Stadtkirche Johannes der Täufer in Rain am Lech: Wandmalerei mit Weltgericht (um 1525)

Im Inneren besitzt die Kirche Johannes der Täufer in Rain am Lech heute wieder zahlreiche Fresken, die einen Kontrast zur hellen weißen Wandfarbe bilden. Diese sind über einen längeren Zeitraum in die Kirche gekommen. Nachdem um 1480 das gotische Langhaus fertig war, begann man mit der Ausgestaltung des Inneren mit Malereien, was bis in das erste Viertel des 16. Jahrhundert andauerte.

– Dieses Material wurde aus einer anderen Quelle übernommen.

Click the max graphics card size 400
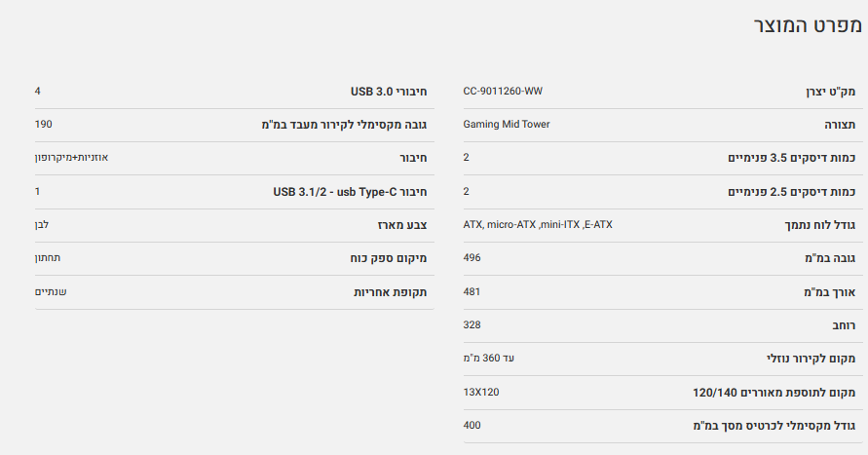 click(472, 425)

Im hinteren Bereich, über dem nördlichen Ausgang bzw. Eingang, hat man sich für ein Weltgericht entschieden. An dieser Stelle konnte man die Motive während der Messe zwar nicht sehen – allerdings fielen sie allen beim Verlassen der Kirche ins Auge. Das war jedoch eher dem Zufall geschuldet: Zunächst wurden die prominenten Positionen mit Malereien besetzt, die dem Weltgericht aus der Johannesoffenbarung zeitlich vorgelagert waren. Als man schließlich bei diesem angelangt war, blieb zuletzt nur die Fläche über der Tür übrig. Auf die spätere Zeit um 1525 weisen auch stilistische Merkmale, die darauf hindeuten, dass hier bereits andere Maler mitarbeiteten als noch 1480: Die Teufelsszenen leben einen fröhlichen Manierismus, so wird eine geizige Frau auf einem Karren in die Hölle gefahren, wo bereits ein Spieler mit einem Backgammon gequält wird, ein anderer wird brutal ausgeweidet. Die Umrisse mancher Figuren, etwa des Petrus und die zwei Auferstandenen rechts davon, besitzen bereits Züge der Frührenaissance. Bis auf Petrus sind alle Personen nackt, sie vertreten hier nicht mehr die mittelalterlichen Stände. Petrus steht vor oder auf einer Treppe, hinter ihm öffnen sich zwei Bögen. Links geht es in das Himmlische Jerusalem, der rechte Bogen markiert die Rückseite der aufgeschlagenen Tür. Von der rötlichen Außenwand oder Mauer Jerusalems ist nicht viel zu erkennen, offensichtlich befanden sich auch hier Personen oder Engel. Irritierend ist die Illusionsmalerei der grauen gotischen Fischbasen am Fundament, die man eher weiter oben, über der Stadtmauer, vermuten würde. Man findet sie nur an der linken Seite. Möglicherweise handelt es sich um eine erste Übermalung aus dem Jahr 1616.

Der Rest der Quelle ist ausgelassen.